## begin Supplied material

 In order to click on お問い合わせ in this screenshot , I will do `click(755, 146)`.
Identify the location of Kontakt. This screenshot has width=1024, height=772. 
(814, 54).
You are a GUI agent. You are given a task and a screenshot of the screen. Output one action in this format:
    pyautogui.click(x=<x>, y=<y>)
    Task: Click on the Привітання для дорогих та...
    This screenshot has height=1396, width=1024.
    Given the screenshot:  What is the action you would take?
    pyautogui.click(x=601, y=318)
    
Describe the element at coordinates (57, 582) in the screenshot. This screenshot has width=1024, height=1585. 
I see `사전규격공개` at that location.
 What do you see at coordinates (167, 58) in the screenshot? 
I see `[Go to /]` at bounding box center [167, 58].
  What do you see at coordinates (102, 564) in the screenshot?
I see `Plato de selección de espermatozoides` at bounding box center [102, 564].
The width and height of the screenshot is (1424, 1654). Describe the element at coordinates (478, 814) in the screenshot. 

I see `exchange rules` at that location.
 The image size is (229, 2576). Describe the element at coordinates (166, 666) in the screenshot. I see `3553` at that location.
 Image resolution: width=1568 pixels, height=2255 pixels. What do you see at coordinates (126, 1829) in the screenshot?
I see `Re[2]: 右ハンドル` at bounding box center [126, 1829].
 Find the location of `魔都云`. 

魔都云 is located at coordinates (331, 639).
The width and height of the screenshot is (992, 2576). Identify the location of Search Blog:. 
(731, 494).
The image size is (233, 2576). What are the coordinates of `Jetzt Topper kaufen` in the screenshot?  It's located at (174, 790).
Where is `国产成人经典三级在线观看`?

## end Supplied material

[Written request]
Reproduce the whole listing above, swapping "Identify the location of" for "Find the position of" wherever it occurs and changing nothing else.

[Result of this task]
 In order to click on お問い合わせ in this screenshot , I will do `click(755, 146)`.
Find the position of Kontakt. This screenshot has width=1024, height=772. 
(814, 54).
You are a GUI agent. You are given a task and a screenshot of the screen. Output one action in this format:
    pyautogui.click(x=<x>, y=<y>)
    Task: Click on the Привітання для дорогих та...
    This screenshot has height=1396, width=1024.
    Given the screenshot:  What is the action you would take?
    pyautogui.click(x=601, y=318)
    
Describe the element at coordinates (57, 582) in the screenshot. This screenshot has width=1024, height=1585. 
I see `사전규격공개` at that location.
 What do you see at coordinates (167, 58) in the screenshot? 
I see `[Go to /]` at bounding box center [167, 58].
  What do you see at coordinates (102, 564) in the screenshot?
I see `Plato de selección de espermatozoides` at bounding box center [102, 564].
The width and height of the screenshot is (1424, 1654). Describe the element at coordinates (478, 814) in the screenshot. 

I see `exchange rules` at that location.
 The image size is (229, 2576). Describe the element at coordinates (166, 666) in the screenshot. I see `3553` at that location.
 Image resolution: width=1568 pixels, height=2255 pixels. What do you see at coordinates (126, 1829) in the screenshot?
I see `Re[2]: 右ハンドル` at bounding box center [126, 1829].
 Find the location of `魔都云`. 

魔都云 is located at coordinates (331, 639).
The width and height of the screenshot is (992, 2576). Find the position of Search Blog:. 
(731, 494).
The image size is (233, 2576). What are the coordinates of `Jetzt Topper kaufen` in the screenshot?  It's located at (174, 790).
Where is `国产成人经典三级在线观看`?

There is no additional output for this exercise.